In the application, the processor 102 converts the fisheye camera image into a distortion-removed image so as to process the image by a subsequent IPM algorithm; then, the distortion-removed image is converted into an IPM image through the formulas (1) to (3), and the finally obtained IPM image is convenient to calculate the distance to other obstacles subsequently compared with the IPM image obtained by directly using a fisheye camera image.

After obtaining the IPM images, the processor 102 splices the IPM images corresponding to the four fisheye camera images at the same time to obtain an IPM image covering 360 ° around the vehicle 100 and covering the vehicle body near, and then caches the IPM image in the memory 103, where the concrete splicing effect is shown in fig. 4. The left side of fig. 4 is four fisheye camera images shot by four fisheye cameras in the vehicle 100, and the right side of fig. 4 is a spliced IPM image.

Image stitching refers to seamlessly stitching two or more images with partial overlapping to obtain a seamless panoramic image or a high-resolution image. In the present application, the IPM images corresponding to the four fisheye camera images are stitched together, so as to obtain an IPM image covering 360 ° around the vehicle 100 and covering a wider viewing angle near the vehicle body. Therefore, the IPM image stitching method of the present application also has no special requirement, and is implemented by any one of the existing methods such as a feature point stitching method and a phase correlation method, which is not limited herein.

In step S305, at least one pixel block in the IPM image is obtained.

In one design, semantic cutting is adopted to cut each obstacle in the spliced IPM image. Among them, semantic segmentation is a typical computer vision problem that involves taking some raw data (e.g., a flat image) as input and converting them into a mask with a highlighted region of interest, i.e., using image blocks around each pixel to separately classify the pixels into corresponding classes.

Illustratively, the present application employs a neural network that employs semantic segmentation into an encoder-decoder (encoder-decoder) structure.

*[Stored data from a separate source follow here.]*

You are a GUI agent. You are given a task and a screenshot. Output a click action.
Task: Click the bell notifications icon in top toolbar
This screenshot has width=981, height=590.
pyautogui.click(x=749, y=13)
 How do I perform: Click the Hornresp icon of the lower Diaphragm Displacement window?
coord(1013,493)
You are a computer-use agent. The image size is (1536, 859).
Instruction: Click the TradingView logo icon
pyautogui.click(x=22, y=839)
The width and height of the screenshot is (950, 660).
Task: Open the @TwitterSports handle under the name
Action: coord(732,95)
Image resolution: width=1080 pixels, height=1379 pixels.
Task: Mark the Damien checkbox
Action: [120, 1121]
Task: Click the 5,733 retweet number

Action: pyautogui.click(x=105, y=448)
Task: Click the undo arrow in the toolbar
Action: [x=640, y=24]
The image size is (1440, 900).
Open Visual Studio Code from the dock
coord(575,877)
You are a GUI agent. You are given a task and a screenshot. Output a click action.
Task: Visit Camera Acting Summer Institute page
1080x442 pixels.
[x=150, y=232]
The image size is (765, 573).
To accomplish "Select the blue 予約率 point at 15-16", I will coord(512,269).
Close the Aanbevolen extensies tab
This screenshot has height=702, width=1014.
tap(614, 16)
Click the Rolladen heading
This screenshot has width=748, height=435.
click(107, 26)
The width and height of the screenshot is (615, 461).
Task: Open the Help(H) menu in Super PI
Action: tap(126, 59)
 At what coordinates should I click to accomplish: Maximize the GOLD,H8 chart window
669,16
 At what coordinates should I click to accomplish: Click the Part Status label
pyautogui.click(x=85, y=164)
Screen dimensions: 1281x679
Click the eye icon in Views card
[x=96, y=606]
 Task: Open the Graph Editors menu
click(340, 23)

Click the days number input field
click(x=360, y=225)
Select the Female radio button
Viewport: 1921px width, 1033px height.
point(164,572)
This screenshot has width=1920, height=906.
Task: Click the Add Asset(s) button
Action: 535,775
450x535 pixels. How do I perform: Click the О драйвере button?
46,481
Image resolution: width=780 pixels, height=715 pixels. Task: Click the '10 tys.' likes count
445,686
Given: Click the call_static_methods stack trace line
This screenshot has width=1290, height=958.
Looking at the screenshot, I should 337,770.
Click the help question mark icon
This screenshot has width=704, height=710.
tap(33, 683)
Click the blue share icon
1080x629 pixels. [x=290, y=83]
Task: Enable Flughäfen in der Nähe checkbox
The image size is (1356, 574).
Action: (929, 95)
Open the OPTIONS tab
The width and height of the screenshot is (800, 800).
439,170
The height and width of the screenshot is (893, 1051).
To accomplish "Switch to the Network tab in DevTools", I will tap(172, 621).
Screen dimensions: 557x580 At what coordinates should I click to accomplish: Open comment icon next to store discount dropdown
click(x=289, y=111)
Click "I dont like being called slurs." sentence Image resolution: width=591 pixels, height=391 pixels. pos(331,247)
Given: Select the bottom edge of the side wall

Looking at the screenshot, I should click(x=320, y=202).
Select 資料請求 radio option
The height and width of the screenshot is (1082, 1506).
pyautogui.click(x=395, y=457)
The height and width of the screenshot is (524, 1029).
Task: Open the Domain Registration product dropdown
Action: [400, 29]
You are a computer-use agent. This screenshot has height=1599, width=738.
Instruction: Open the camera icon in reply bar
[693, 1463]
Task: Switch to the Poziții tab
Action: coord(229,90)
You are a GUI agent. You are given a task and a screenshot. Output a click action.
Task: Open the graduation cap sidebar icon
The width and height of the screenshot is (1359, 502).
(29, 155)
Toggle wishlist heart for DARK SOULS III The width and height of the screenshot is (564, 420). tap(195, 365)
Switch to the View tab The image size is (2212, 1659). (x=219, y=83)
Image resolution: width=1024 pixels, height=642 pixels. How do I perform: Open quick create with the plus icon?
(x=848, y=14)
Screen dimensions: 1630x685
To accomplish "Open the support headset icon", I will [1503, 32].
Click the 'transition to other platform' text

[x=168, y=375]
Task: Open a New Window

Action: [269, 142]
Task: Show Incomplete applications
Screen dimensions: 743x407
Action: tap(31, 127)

The encoder is used for learning to obtain a characteristic map of an input image through a neural network after the input image is given; the decoder performs class labeling, i.e., segmentation, for each pixel step by step after the encoder provides the feature map. In the semantic segmentation process, after the spliced IPM image is input into a neural network of an encoder-decoder, the encoder gradually reduces the spatial dimension of the input IPM image by using a pooling layer, and the decoder gradually restores the details and the corresponding spatial dimension of the target through network layers such as an deconvolution layer. From encoder to decoder, there is usually a direct information connection to help the decoder to better recover the target details, outputting dozens of different pixel blocks.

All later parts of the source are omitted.